I am interested in language creation and compiler construction, and have been working through the example here: http://gnuu.org/2009/09/18/writing-your-own-toy-compiler/. The author was using LLVM 2.6, and after making a couple changes for LLVM 2.7, I got all the code generation code to compile. When feeding the complier the test code,

int do_math( int a ) {
  int x = a * 5 + 3
}

do_math( 10 )

the program works correctly until it tries to run the code, at which point it segfaults. I am in the process of building LLDB on my system, but it the meantime, anyone see an obvious se开发者_如何学Cg fault in this LLVM asm?

; ModuleID = 'main'

define internal void @main() {
entry:
  %0 = call i64 @do_math(i64 10)                  ; <i64> [#uses=0]
  ret void
}

define internal i64 @do_math(i64) {
entry:
  %a = alloca i64                                 ; <i64*> [#uses=1]
  %x = alloca i64                                 ; <i64*> [#uses=1]
  %1 = add i64 5, 3                               ; <i64> [#uses=1]
  %2 = load i64* %a                               ; <i64> [#uses=1]
  %3 = mul i64 %2, %1                             ; <i64> [#uses=1]
  store i64 %3, i64* %x
  ret void
}

The output is just:

Segmentation fault

My arch is OS X x86_64.

Thanks.


I got same problem. I stripped down Loren's compiler and everything was working fine except execution.

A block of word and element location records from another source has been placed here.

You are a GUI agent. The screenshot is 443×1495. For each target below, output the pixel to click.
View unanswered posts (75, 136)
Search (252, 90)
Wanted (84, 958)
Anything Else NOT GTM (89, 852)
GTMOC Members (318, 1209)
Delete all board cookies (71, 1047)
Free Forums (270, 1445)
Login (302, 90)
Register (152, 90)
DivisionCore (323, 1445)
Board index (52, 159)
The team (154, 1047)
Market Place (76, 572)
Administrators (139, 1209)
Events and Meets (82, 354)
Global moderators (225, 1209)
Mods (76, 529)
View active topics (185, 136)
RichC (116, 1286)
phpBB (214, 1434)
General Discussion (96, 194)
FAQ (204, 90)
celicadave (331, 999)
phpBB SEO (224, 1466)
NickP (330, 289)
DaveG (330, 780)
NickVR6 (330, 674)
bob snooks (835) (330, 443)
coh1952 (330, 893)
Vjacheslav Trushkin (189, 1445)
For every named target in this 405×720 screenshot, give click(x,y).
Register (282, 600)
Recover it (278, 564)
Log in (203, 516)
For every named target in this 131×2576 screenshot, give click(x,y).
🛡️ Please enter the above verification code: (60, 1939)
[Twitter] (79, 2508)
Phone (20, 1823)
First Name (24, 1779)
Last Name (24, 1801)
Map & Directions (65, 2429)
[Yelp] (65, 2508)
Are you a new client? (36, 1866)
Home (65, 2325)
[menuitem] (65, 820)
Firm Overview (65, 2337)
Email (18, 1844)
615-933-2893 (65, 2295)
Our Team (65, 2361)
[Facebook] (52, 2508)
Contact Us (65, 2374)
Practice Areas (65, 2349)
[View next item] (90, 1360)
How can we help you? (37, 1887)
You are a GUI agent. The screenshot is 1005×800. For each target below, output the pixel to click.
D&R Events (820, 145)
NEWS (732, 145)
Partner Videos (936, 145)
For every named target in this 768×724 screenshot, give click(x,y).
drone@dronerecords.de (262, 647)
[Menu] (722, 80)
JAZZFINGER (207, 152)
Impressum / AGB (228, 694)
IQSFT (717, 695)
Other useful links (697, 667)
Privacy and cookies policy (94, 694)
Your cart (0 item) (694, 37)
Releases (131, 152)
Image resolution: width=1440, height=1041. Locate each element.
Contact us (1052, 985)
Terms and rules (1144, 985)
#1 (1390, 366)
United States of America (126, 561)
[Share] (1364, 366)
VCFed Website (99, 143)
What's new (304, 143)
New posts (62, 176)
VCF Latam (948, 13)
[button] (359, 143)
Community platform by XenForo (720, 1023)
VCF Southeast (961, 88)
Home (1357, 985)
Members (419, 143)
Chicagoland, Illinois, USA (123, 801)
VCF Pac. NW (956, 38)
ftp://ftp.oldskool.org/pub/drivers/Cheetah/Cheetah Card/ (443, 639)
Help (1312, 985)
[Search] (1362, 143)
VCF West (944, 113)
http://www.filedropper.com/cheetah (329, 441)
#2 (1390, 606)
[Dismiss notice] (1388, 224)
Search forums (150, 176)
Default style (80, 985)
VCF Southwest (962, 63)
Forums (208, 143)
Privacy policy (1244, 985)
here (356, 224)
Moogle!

Segmentation fault was caused by the fact that:

ExecutionEngine *ee = EngineBuilder(module).create();

returns NULL. To see the actual error, you need to get error string:

std::string error; ExecutionEngine *ee = EngineBuilder(module).setErrorStr(&error).create();

In your case you should probably see:

"Unable to find target for this triple (no targets are registered)

To fix that you need to call

InitializeNativeTarget();

But if you get:

JIT has not been linked in.

You should include:

llvm/ExecutionEngine/MCJIT.h

which will link JIT engine.


The LLVM ASM you posted isn't a correct translation of the C code you presented. You're allocating %a as a stack variable, and then loading uninitialized data from it and using it. What you want to be doing is naming your argument %a and using that value. Try using this code instead:

define internal i64 @do_math(i64 %a) {
entry:
  %x = alloca i64                                 ; <i64*> [#uses=1]
  %1 = add i64 5, 3                               ; <i64> [#uses=1]
  %2 = mul i64 %a, %1                             ; <i64> [#uses=1]
  store i64 %2, i64* %x
  ret void
}

Also, your main() prototype might not match what your C runtime library expects. And, beyond that, you do realize that you're not returning the result from do_math(), right?